— BEGIN THE RECORDS —

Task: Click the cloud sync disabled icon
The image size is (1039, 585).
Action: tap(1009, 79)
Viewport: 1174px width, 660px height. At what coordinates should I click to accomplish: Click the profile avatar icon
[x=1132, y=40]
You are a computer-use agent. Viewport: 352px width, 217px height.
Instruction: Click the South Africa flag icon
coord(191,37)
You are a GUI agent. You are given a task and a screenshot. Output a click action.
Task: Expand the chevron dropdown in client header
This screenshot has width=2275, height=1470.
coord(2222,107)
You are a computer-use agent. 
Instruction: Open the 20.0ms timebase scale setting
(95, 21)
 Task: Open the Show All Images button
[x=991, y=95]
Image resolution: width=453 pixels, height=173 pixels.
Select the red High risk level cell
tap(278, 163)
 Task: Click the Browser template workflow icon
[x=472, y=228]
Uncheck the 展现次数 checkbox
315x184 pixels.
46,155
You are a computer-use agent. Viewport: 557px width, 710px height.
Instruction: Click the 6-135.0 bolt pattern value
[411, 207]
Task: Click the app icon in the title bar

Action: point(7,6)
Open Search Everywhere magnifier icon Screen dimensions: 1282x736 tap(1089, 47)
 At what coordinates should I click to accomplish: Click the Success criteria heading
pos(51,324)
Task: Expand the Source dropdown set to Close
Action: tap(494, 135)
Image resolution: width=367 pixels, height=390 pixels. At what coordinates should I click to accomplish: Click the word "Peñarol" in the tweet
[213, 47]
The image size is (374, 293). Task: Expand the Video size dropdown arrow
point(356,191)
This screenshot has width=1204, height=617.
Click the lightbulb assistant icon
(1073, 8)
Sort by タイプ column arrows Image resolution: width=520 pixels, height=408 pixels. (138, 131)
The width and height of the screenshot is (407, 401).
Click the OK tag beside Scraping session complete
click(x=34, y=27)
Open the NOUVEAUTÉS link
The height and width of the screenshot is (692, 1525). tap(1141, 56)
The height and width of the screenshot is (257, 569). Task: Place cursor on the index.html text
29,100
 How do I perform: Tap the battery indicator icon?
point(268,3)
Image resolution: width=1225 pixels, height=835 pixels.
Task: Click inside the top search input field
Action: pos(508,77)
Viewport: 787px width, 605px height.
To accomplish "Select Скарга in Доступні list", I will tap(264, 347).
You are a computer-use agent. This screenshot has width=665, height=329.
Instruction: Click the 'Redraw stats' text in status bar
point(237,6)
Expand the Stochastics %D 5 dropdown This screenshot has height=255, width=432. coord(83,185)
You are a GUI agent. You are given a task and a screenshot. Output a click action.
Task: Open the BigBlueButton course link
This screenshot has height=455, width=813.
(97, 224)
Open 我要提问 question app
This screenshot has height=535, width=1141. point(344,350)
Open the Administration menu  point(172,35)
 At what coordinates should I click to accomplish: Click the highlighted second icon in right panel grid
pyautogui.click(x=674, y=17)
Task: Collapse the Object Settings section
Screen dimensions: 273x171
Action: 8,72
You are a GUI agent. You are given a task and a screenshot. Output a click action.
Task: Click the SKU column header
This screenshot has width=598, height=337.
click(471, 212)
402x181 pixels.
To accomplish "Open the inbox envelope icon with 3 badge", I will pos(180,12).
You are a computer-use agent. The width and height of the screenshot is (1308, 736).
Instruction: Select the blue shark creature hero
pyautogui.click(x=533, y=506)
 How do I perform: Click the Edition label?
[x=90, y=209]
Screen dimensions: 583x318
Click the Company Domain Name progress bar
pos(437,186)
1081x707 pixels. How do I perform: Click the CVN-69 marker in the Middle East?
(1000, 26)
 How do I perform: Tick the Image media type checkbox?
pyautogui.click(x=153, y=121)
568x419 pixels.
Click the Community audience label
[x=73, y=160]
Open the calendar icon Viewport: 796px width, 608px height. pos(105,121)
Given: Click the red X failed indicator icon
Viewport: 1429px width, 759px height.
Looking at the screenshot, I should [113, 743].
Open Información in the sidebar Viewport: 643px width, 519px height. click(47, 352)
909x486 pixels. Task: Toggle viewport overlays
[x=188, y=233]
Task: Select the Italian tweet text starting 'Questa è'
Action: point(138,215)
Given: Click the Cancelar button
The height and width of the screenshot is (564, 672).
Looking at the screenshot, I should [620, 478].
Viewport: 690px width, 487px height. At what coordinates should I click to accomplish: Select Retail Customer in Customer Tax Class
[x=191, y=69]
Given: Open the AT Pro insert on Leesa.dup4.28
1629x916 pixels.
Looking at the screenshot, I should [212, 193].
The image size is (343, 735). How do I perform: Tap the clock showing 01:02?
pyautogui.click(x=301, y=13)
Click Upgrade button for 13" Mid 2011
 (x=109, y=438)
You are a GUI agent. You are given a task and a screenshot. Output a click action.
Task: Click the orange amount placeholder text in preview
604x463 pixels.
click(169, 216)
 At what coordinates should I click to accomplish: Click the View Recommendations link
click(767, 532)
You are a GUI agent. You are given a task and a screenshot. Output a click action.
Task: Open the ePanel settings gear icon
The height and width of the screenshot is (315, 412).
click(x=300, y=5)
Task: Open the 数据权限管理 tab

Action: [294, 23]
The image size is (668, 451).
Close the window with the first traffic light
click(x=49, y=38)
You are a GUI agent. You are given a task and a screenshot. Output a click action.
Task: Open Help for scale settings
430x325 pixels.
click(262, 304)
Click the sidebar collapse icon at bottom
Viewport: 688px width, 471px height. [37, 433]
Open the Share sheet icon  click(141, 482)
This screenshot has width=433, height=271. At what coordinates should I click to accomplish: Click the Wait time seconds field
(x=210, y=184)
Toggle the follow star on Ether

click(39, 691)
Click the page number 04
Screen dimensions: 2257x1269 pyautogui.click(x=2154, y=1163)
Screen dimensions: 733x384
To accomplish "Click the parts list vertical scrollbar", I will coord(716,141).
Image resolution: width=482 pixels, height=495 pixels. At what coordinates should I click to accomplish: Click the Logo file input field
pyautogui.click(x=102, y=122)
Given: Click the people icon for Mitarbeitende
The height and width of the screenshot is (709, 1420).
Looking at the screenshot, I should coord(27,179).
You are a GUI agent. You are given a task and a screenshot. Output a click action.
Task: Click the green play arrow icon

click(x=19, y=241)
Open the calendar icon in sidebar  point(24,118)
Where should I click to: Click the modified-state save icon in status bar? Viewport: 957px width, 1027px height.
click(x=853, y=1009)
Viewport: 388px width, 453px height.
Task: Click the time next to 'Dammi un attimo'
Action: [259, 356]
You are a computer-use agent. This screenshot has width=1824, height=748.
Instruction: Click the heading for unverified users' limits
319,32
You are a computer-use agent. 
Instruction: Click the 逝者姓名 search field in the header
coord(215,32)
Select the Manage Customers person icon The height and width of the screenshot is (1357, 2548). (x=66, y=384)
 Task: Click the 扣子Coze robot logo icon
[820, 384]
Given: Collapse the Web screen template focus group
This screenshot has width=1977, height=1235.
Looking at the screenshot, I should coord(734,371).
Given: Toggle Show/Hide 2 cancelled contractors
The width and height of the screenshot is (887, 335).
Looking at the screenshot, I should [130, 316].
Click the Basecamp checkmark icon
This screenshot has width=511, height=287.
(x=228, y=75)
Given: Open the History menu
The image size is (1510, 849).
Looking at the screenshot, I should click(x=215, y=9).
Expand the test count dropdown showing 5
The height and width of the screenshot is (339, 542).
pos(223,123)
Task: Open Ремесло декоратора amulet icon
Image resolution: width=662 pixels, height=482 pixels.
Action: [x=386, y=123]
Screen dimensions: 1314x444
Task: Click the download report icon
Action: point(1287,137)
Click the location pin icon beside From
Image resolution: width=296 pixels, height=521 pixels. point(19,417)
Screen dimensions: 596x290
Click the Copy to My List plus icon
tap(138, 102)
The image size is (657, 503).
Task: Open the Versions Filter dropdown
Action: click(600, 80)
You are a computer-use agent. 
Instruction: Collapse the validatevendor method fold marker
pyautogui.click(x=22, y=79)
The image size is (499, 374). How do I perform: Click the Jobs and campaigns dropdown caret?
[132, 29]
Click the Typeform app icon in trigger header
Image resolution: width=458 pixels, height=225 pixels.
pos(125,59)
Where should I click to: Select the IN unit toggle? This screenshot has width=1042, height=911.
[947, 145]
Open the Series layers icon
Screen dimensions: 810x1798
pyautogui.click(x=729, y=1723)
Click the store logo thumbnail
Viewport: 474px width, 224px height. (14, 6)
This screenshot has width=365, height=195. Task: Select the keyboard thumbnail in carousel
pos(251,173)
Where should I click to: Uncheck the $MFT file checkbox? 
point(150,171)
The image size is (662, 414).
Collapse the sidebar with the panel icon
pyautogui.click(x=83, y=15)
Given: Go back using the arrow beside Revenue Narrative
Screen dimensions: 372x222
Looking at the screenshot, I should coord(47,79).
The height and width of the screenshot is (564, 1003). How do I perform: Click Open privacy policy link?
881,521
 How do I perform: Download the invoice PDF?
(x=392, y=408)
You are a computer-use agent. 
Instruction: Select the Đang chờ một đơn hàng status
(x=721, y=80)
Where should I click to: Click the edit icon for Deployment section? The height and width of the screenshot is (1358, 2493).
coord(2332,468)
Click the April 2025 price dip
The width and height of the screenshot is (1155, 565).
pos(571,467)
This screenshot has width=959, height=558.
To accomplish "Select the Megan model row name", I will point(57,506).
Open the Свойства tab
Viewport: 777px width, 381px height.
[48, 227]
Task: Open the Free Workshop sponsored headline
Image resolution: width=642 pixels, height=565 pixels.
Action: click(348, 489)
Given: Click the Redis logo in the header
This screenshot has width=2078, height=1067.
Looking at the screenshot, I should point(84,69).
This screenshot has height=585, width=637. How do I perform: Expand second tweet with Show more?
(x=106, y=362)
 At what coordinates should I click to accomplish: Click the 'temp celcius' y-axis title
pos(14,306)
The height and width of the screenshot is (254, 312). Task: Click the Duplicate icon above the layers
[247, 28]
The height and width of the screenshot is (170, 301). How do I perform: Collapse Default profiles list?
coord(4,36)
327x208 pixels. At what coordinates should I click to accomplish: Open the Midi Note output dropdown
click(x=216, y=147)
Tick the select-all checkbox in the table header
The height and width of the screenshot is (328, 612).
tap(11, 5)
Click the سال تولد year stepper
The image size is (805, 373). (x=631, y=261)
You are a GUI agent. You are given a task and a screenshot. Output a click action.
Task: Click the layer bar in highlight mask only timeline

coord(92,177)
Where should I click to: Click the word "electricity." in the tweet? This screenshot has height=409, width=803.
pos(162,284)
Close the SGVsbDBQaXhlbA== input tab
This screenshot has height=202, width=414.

— END THE RECORDS —

> _WORK TO COMPLETE_: Convert the entry lines from the line containing "right panel grid" through the line containing "pos(437,186)", inclusive, into a Markdown table with the columns Row and Entry Line, numbering each line and omitting blank lines.

> _RESPONSE_:
| Row | Entry Line |
|---|---|
| 1 |  At what coordinates should I click to accomplish: Click the highlighted second icon in right panel grid |
| 2 | pyautogui.click(x=674, y=17) |
| 3 | Task: Collapse the Object Settings section |
| 4 | Screen dimensions: 273x171 |
| 5 | Action: 8,72 |
| 6 | You are a GUI agent. You are given a task and a screenshot. Output a click action. |
| 7 | Task: Click the SKU column header |
| 8 | This screenshot has width=598, height=337. |
| 9 | click(471, 212) |
| 10 | 402x181 pixels. |
| 11 | To accomplish "Open the inbox envelope icon with 3 badge", I will pos(180,12). |
| 12 | You are a computer-use agent. The width and height of the screenshot is (1308, 736). |
| 13 | Instruction: Select the blue shark creature hero |
| 14 | pyautogui.click(x=533, y=506) |
| 15 |  How do I perform: Click the Edition label? |
| 16 | [x=90, y=209] |
| 17 | Screen dimensions: 583x318 |
| 18 | Click the Company Domain Name progress bar |
| 19 | pos(437,186) |